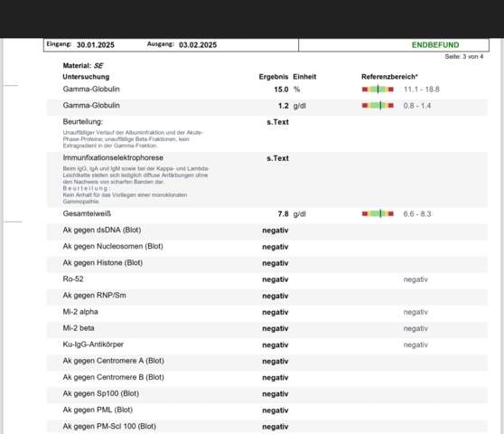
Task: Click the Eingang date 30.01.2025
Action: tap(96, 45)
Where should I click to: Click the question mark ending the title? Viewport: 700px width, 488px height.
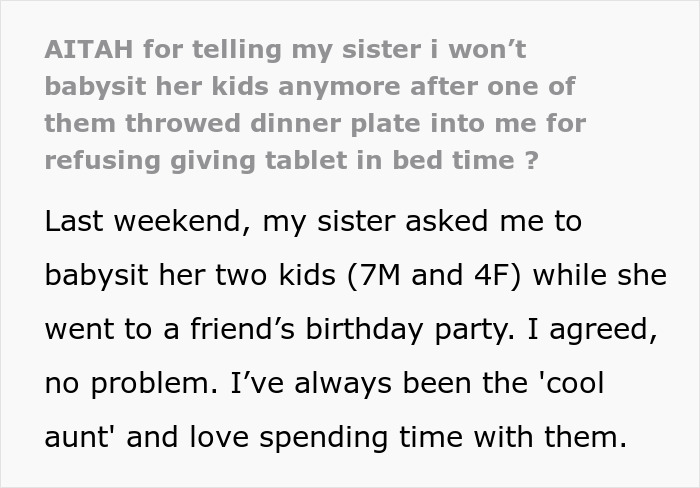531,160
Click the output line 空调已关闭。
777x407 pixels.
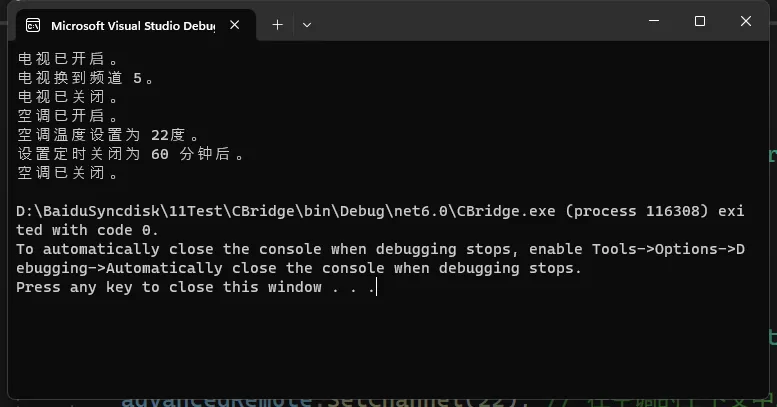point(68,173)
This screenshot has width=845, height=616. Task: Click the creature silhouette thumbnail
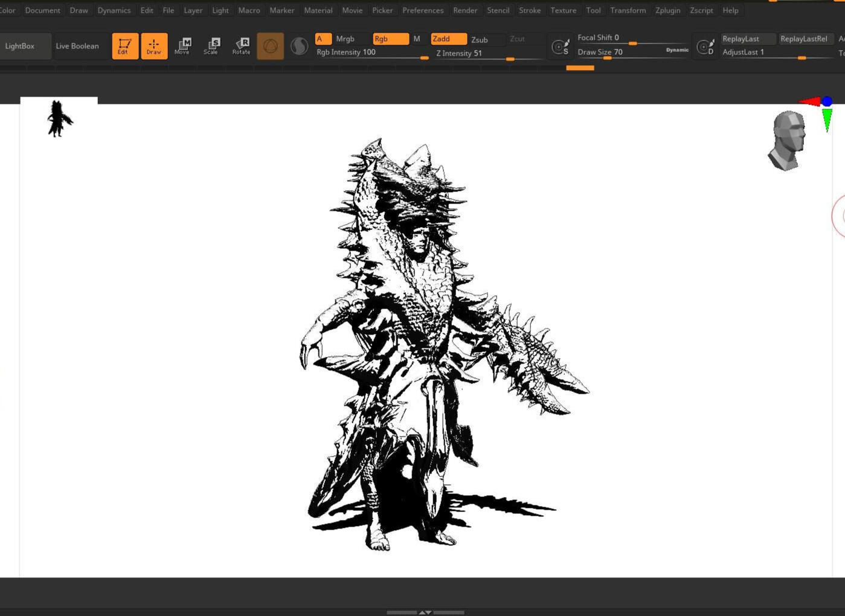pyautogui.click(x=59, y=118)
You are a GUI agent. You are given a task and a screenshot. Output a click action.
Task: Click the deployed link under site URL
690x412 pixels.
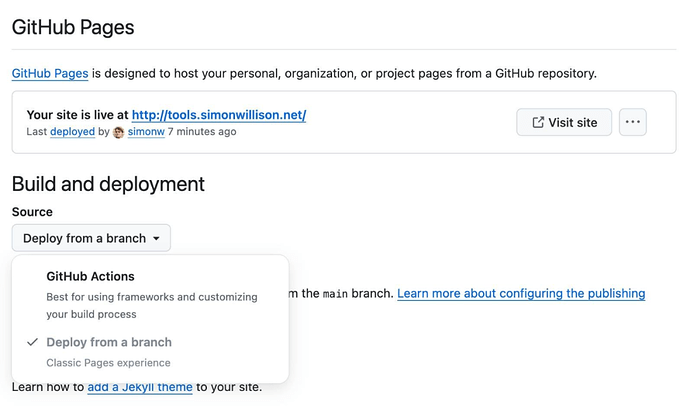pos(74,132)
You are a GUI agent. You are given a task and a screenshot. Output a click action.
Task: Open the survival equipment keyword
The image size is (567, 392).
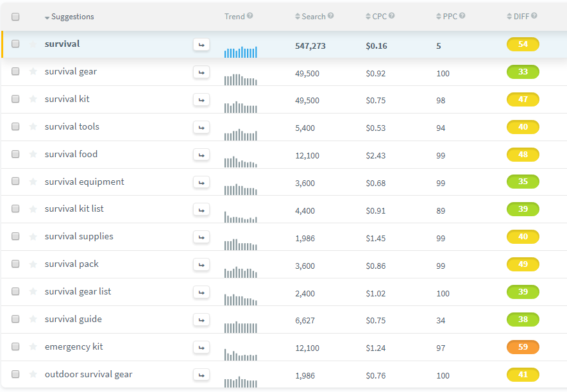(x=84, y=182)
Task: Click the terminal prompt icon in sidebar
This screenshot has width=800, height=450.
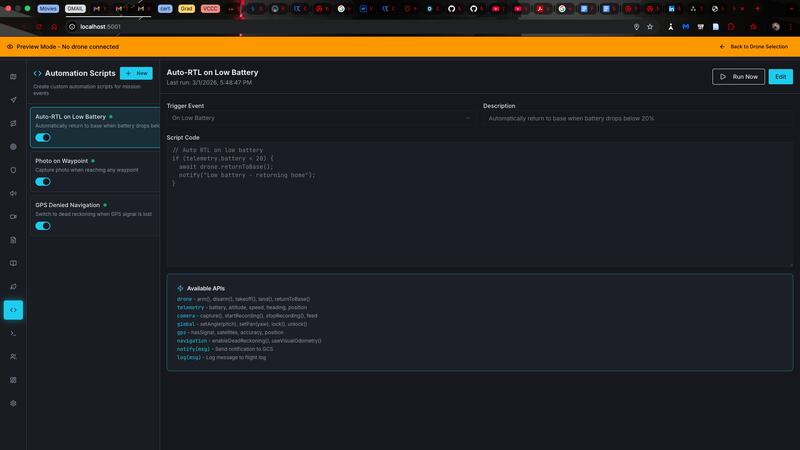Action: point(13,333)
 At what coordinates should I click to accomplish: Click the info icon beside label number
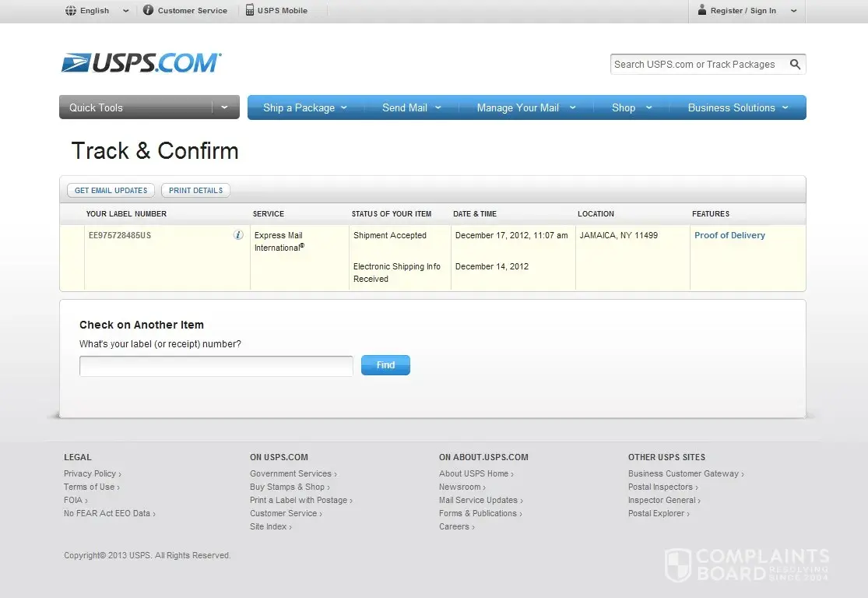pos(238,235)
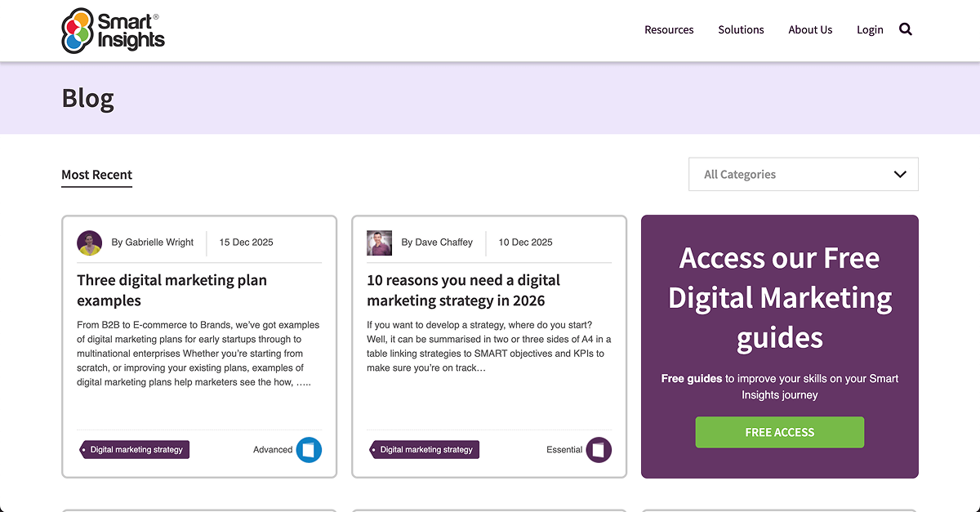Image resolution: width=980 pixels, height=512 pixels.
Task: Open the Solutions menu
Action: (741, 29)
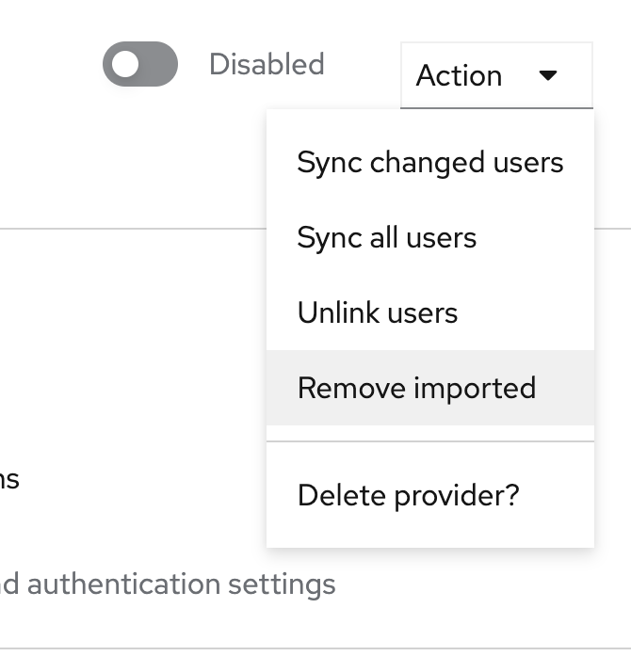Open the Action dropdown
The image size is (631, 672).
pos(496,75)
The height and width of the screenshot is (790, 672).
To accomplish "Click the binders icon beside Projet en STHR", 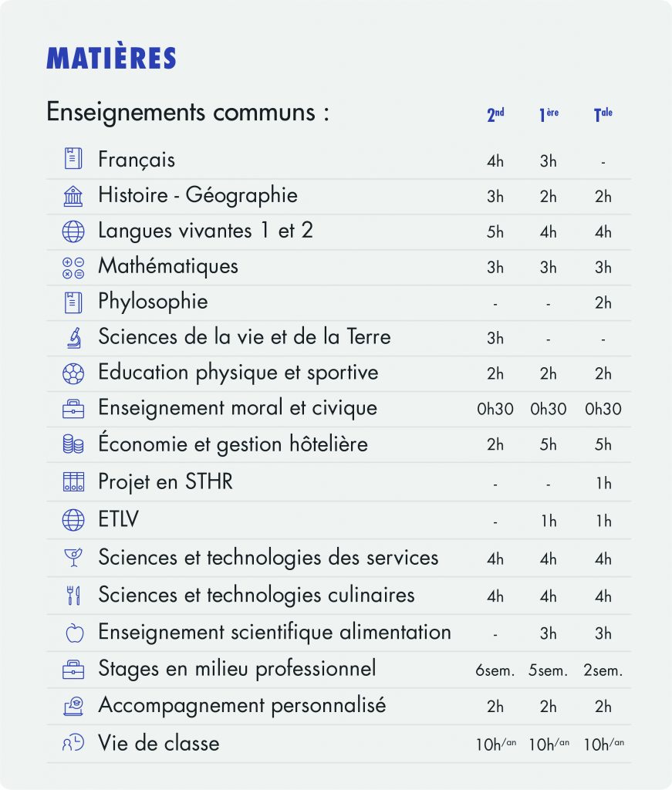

========================================================================

# Problem details
Exact copies of the lines from the one containing "Where should I" through the final line of the data are required; pictures are to be omitted.

# Your response
Where should I click to: Click the question mark ending the title? Viewport: 700px width, 488px height.
531,160
Click the output line 空调已关闭。
777x407 pixels.
point(68,173)
This screenshot has width=845, height=616. Task: Click the creature silhouette thumbnail
pyautogui.click(x=59, y=118)
You are a GUI agent. You are given a task and a screenshot. Output a click action.
Task: Click the deployed link under site URL
690x412 pixels.
pos(74,132)
You are a GUI agent. You are given a task and a screenshot. Output a click action.
Task: Open the survival equipment keyword
The image size is (567, 392).
(x=84, y=182)
Task: Click the terminal prompt icon in sidebar
This screenshot has width=800, height=450.
Action: point(13,333)
 At what coordinates should I click to accomplish: Click the info icon beside label number
pos(238,235)
Image resolution: width=980 pixels, height=512 pixels.
Task: Open the Solutions menu
Action: (741, 29)
Open the Action dropdown
The image size is (631, 672).
pos(496,75)
The height and width of the screenshot is (790, 672).
To accomplish "Click the binders icon beside Projet en STHR", 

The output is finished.